Role of narrow band imaging in assessing bronchial mucosal hypervascularization in COVID-19 patients.
Summary
In a prospective single-center bronchoscopy study (N=30), COVID-19 patients exhibited significantly higher tracheobronchial vascularization scores on narrow band imaging versus non-COVID pneumonia and nodule controls, with good inter-rater agreement. Findings support bronchial hypervascularization as a contributor to intrapulmonary shunt in COVID-19.
Key Findings
- COVID-19 patients had significantly higher tracheobronchial vascularization scores on NBI compared with non-COVID infection and nodule groups (median 10 vs 5 and 6; p<0.001 and p=0.002).
- Inter-rater agreement for NBI vascularization scoring was good (weighted κ=0.75).

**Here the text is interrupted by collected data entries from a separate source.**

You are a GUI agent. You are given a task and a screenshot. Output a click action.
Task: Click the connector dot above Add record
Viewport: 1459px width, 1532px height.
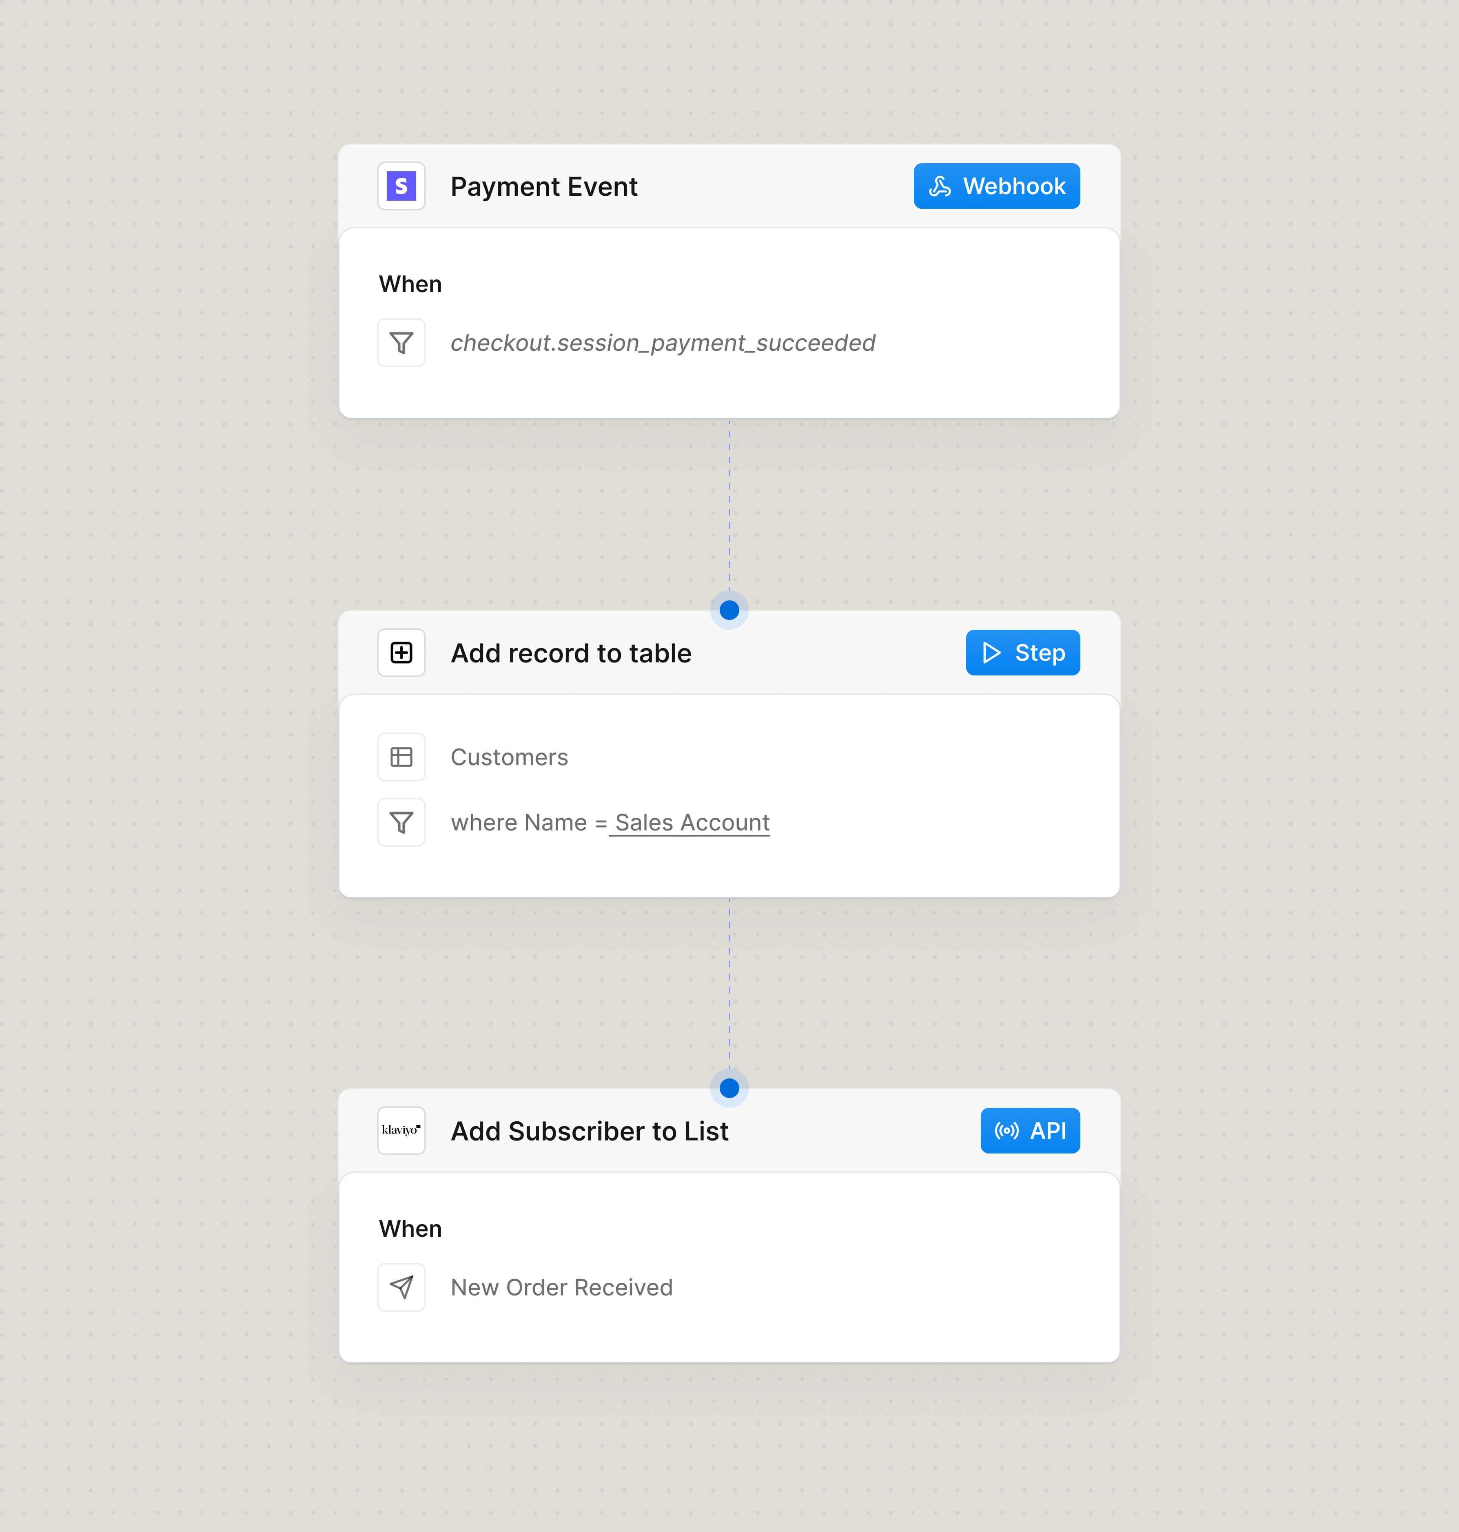coord(729,610)
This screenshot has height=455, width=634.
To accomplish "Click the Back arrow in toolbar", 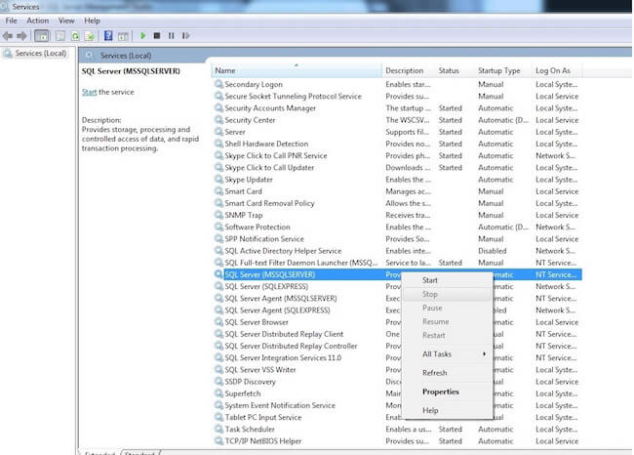I will coord(8,36).
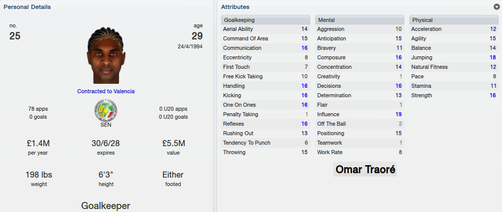
Task: Click the Senegal federation badge icon
Action: (x=106, y=110)
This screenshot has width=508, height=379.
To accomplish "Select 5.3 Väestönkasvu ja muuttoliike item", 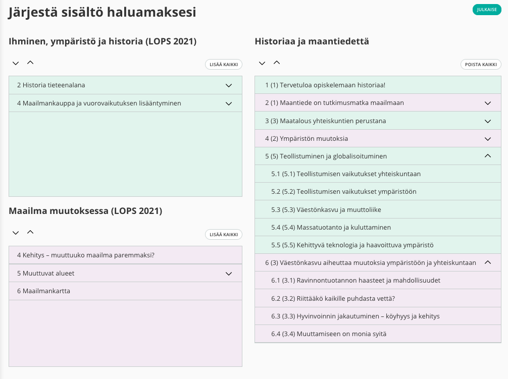I will tap(325, 209).
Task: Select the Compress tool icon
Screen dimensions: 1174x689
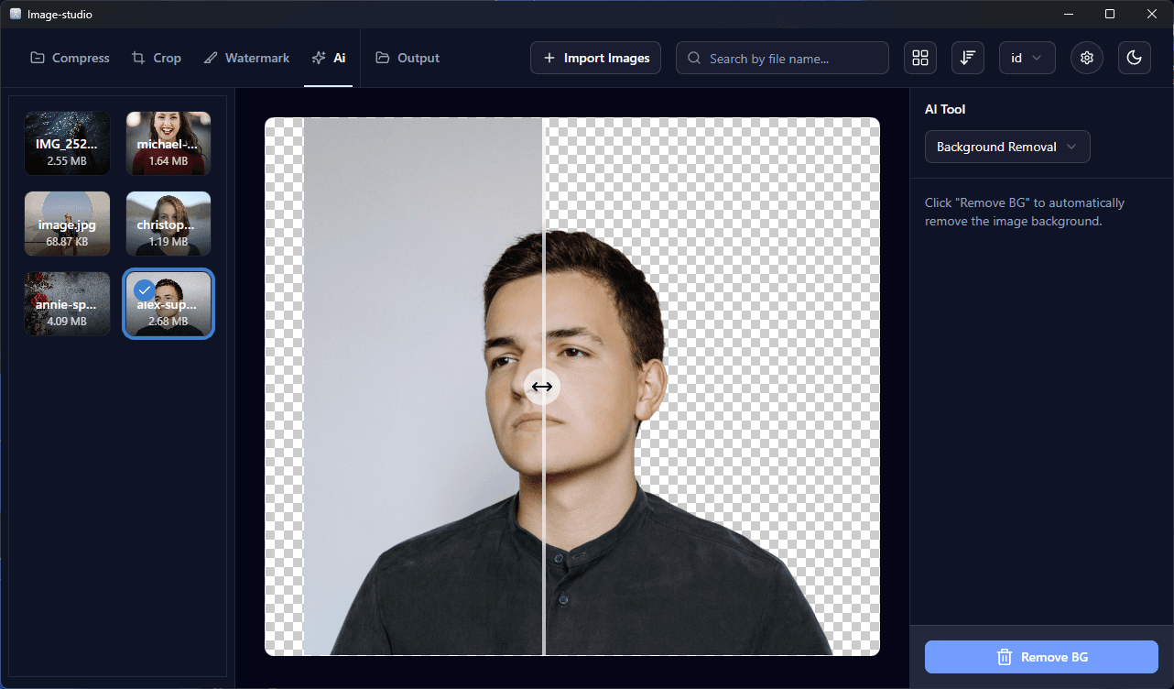Action: (x=38, y=58)
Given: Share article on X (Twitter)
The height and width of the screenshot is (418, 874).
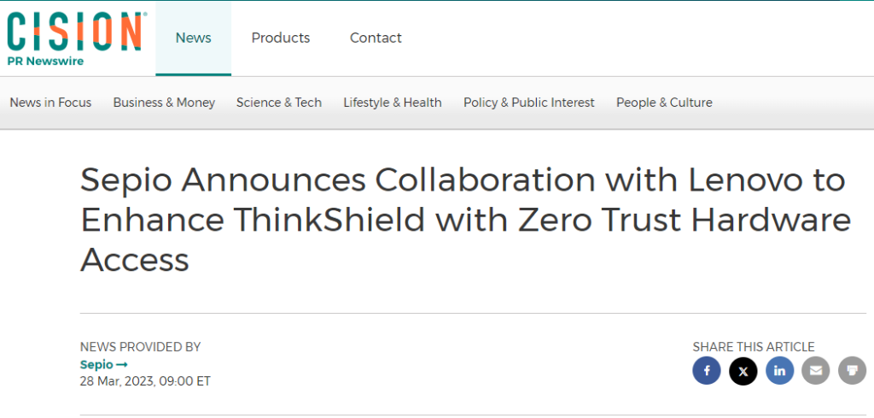Looking at the screenshot, I should coord(743,371).
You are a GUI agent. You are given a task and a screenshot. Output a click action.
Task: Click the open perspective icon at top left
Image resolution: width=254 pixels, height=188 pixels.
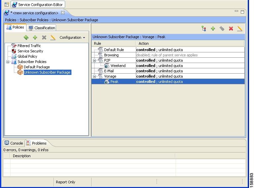(7, 5)
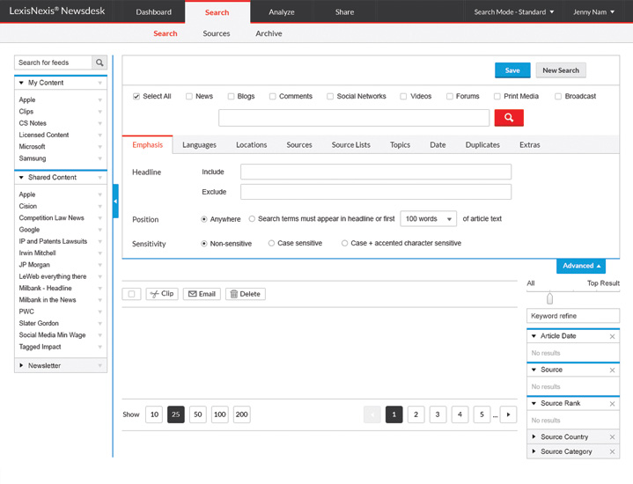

- Authors propose that bronchial hypervascularization contributes to intrapulmonary right-to-left shunt in COVID-19 (AVDS).
Clinical Implications
NBI may aid phenotyping of COVID-19 respiratory failure by identifying bronchial hypervascularization that could inform shunt-focused management strategies alongside standard ARDS care.
Why It Matters
Introduces NBI as a bedside-adjacent tool to visualize airway microvascular changes specific to COVID-19, linking airway vasculature to shunt physiology and the proposed AVDS phenotype.
Limitations
- Small single-center sample limits generalizability
- Cross-sectional design precludes linking imaging findings to gas exchange or outcomes
Future Directions
Correlate NBI-derived vascularization with physiologic shunt, gas exchange metrics, and outcomes; evaluate NBI phenotyping across ARDS etiologies and response to vasomodulatory therapies.
Study Information
- Study Type
- Cohort
- Research Domain
- Diagnosis
- Evidence Level
- III - Prospective monocentric cohort with blinded scoring and comparator groups.